4. De Raad acht termen aanwezig om op grond van artikel 8:75 van de Algemene wet bestuursrecht de Svb te veroordelen in de proceskosten van appellante. Deze kosten voor verleende rechtsbijstand worden begroot op € 322 ,-- in beroep en op
€ 322 ,-- in hoger beroep, tezamen € 644,--.

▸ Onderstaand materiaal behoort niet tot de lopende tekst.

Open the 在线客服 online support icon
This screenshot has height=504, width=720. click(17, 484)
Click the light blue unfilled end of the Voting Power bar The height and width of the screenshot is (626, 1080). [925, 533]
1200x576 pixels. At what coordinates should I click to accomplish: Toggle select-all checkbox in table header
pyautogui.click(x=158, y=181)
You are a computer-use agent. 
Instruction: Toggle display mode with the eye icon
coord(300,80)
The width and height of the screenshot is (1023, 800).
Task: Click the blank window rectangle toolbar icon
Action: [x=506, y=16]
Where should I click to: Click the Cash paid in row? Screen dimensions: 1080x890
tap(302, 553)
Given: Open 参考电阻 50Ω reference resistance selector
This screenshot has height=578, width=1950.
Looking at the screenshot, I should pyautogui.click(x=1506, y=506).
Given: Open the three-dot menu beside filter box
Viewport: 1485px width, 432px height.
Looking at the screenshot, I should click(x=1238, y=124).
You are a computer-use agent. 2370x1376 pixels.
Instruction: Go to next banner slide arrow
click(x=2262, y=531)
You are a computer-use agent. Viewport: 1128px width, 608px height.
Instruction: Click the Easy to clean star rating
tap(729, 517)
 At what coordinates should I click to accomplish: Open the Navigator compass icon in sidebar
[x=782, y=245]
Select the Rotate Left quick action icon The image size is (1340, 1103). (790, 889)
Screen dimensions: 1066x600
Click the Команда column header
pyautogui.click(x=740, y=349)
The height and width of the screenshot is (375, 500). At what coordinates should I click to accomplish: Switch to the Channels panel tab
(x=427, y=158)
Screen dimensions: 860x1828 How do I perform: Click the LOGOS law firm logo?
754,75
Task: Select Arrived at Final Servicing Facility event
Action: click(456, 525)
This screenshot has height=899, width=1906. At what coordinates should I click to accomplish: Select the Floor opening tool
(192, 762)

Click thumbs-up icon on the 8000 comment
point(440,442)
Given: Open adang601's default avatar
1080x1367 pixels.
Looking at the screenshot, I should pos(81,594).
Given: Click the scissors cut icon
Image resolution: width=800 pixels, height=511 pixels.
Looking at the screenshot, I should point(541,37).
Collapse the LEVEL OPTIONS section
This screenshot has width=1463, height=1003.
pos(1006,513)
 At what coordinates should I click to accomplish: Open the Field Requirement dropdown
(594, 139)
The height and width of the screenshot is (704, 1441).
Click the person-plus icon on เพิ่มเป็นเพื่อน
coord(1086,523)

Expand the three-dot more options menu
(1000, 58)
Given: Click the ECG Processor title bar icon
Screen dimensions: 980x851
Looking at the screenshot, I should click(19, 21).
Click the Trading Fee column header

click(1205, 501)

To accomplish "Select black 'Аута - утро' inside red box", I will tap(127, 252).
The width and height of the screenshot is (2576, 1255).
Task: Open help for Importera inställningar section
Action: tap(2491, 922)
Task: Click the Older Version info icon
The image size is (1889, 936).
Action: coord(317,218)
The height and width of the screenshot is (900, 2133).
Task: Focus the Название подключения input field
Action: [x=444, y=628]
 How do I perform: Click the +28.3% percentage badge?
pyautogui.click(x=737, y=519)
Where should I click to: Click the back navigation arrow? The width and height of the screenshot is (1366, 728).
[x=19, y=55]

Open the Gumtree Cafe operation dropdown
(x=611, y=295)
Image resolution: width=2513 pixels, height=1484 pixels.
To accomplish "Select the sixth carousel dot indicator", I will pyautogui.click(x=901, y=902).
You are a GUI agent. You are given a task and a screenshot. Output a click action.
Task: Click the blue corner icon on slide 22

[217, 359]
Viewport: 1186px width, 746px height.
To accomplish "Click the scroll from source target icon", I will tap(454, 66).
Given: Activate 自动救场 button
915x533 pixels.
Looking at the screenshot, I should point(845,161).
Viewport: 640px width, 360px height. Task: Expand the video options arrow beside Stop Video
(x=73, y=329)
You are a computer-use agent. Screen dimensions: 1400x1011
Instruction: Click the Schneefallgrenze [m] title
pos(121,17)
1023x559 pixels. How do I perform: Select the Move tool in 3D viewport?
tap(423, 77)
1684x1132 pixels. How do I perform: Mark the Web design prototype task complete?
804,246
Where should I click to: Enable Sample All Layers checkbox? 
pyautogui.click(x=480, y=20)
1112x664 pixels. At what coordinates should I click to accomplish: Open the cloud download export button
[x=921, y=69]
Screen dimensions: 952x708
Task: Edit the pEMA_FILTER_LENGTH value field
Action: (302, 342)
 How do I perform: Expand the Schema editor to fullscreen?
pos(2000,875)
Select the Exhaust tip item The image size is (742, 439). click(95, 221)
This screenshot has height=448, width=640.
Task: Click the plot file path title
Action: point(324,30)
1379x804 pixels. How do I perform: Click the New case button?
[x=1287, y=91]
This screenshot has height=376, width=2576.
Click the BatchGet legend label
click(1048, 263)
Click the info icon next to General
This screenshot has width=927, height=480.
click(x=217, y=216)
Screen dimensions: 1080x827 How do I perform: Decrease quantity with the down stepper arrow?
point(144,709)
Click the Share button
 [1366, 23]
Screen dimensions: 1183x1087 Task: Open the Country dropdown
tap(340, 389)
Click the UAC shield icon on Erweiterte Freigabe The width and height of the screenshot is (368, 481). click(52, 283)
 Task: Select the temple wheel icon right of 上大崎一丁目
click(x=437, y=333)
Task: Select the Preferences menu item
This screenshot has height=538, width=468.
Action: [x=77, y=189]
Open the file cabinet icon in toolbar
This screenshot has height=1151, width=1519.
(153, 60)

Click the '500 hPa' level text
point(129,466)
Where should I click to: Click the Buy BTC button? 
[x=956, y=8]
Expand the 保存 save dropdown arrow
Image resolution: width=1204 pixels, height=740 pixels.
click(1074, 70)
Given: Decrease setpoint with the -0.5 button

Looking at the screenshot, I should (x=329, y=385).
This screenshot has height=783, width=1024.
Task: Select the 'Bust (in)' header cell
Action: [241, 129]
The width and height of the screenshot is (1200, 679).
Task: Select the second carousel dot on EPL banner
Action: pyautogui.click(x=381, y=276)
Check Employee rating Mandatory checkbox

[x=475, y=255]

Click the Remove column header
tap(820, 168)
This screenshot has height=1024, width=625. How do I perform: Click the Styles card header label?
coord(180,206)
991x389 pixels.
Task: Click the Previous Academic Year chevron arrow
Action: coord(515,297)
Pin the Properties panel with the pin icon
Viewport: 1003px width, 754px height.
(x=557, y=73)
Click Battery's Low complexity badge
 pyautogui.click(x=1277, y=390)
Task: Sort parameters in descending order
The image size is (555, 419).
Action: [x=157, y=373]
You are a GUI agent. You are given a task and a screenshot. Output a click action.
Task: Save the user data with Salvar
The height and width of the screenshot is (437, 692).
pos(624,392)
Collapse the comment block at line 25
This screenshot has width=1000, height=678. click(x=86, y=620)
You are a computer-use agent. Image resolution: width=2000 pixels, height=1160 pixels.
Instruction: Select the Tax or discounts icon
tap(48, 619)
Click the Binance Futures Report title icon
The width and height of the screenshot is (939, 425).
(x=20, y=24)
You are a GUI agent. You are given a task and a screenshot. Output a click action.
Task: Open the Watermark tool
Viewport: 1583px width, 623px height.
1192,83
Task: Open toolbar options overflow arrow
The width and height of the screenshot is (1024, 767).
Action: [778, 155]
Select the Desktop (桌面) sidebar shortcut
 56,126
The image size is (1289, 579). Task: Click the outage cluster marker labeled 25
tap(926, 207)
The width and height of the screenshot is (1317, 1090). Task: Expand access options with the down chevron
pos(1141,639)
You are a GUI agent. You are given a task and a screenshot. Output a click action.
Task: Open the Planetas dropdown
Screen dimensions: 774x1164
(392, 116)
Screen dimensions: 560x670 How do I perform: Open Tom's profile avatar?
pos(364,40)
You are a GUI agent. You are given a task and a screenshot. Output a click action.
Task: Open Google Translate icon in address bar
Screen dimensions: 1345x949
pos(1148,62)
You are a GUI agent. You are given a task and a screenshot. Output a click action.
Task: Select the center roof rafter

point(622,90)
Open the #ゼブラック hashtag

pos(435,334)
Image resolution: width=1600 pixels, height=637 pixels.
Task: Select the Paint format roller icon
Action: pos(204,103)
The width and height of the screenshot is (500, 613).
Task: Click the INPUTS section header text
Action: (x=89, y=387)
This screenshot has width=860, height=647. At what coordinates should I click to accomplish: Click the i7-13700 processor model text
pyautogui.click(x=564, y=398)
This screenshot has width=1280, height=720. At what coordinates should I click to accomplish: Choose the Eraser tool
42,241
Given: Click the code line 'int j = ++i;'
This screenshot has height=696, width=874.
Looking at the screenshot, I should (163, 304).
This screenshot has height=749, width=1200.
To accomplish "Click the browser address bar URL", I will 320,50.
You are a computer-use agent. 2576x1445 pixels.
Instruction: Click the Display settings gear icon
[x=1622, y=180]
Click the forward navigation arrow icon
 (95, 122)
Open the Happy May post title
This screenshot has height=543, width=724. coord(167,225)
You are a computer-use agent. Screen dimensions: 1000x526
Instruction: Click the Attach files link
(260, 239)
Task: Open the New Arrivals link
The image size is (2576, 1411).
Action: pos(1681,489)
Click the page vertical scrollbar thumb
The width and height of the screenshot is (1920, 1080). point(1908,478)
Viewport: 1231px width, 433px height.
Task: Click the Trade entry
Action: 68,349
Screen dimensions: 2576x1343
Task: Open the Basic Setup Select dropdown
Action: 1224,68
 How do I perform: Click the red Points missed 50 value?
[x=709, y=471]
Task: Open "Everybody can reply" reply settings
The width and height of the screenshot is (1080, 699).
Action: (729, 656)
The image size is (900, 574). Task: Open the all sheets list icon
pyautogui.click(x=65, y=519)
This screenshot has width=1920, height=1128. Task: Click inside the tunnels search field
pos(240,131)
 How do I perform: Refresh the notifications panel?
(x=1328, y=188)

De Centrale Raad van Beroep;
Vernietigt de aangevallen uitspraak;
Verklaart het beroep gegrond en vernietigt het bestreden besluit;
Bepaalt dat de Raad van bestuur van de Sociale verzekeringsbank een nieuw besluit op bezwaar neemt met inachtneming van deze uitspraak;
Veroordeelt de Raad van bestuur van de Sociale verzekeringsbank in de proceskosten van appellante in beroep en in hoger beroep tot een bedrag groot € 644,--, te betalen door de Sociale verzekeringsbank;
Bepaalt dat de Sociale verzekeringsbank aan appellante het betaalde griffierecht van
€ 144,-- vergoedt.
Deze uitspraak is gedaan door T.L. de Vries als voorzitter en H.J. Simon en H.J. de Mooij als leden. De beslissing is, in tegenwoordigheid van W. Altenaar als griffier, uitgesproken in het openbaar op 15 januari 2009.